Microsoft has acquired Israel-based Secure Islands following the purchase of two other Israeli security vendors over the past year or so. Redmond shared the pertinent details in an official blog post on Monday:
Secure Islands provides powerful data classification, protection and loss prevention technologies for virtually any type of file, which allows customers to apply data protection to more applications. Global customers, such as UBS, OSRAM, Vodafone and Credit Suisse, use and trust Secure Islands to protect data at each stage of the information lifecycle – from creation to sharing.

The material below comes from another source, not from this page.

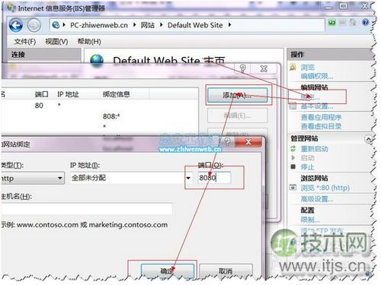
Task: Click the blue Back navigation arrow
Action: [x=16, y=25]
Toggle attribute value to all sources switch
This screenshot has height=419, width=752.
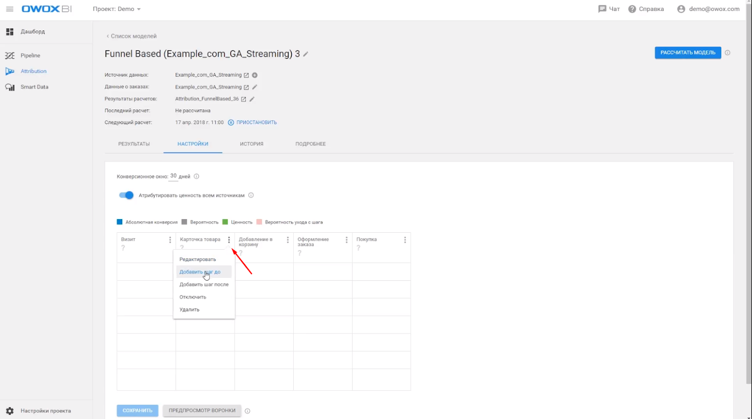[x=126, y=195]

Secure Islands’ technology enhances the data protection capabilities available today with Azure Rights Management Service, Microsoft’s cloud-based information protection solution. The company has long been a close Microsoft partner and built its solutions using our rights management technology. Secure Islands will continue to sell its existing solutions and support its customers.

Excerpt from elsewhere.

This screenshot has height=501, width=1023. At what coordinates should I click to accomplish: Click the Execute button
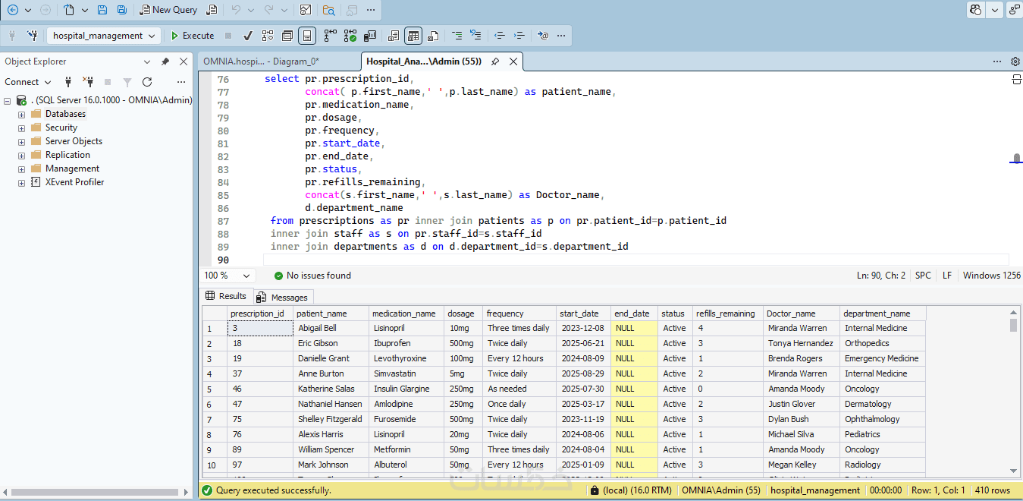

After completing this acquisition, we will integrate Secure Islands’ technology into Azure Rights Management Service to provide a flexible architecture able to meet the most rigorous protection and compliance requirements.
A Micro Deal Amid Macro Trends
Prior to Secure Islands, Microsoft bought Israeli vendors Adallom and Aorato for SaaS application monitoring and on-premises threat detection, respectively,
The Secure Islands deal isn't massive in scope: At ZDNet, reliable Microsoft watcher Mary Jo Foley reports the price tag as being $77.5 million.
On balance, Microsoft's security moves simply make common sense in today's market, versus being part of some daring strategic gambit.
"Cloud providers need tools to monitor the performance of apps and services, and to manage permissions and access," says Constellation Research VP and principal analyst Steve Wilson. "So that explains the three acquisitions from Israel, as Israel has a reputation for good security startup culture."
"But in comparison, Microsoft's buying spree is modest and reasonable," Wilson adds. "In October alone, there was $2 billion in deals with purchases by infrstructure providers like Cisco, and security companies buying one another, like Thales getting Vormetric and Trend Micro taking TippingPoint."
"What's happening there is vertical integration of deep security services—access control, real time vulnerability monitoring, digital signatures, encryption—into higher order products, be they hardware appliances like routers, cloud services, or even the silicon itself," Wilson says.
The Bottom Line
"To draw all this together, security is getting more automated and more embedded," Wilson adds. "Cloud services are integrating performance monitoring, vulnerability management, and encryption. This is highly, highly specialized business. And the security ecosystem is still incredibly diverse because there are different ways to skin the cat, and different business plays going up and down the technology stack."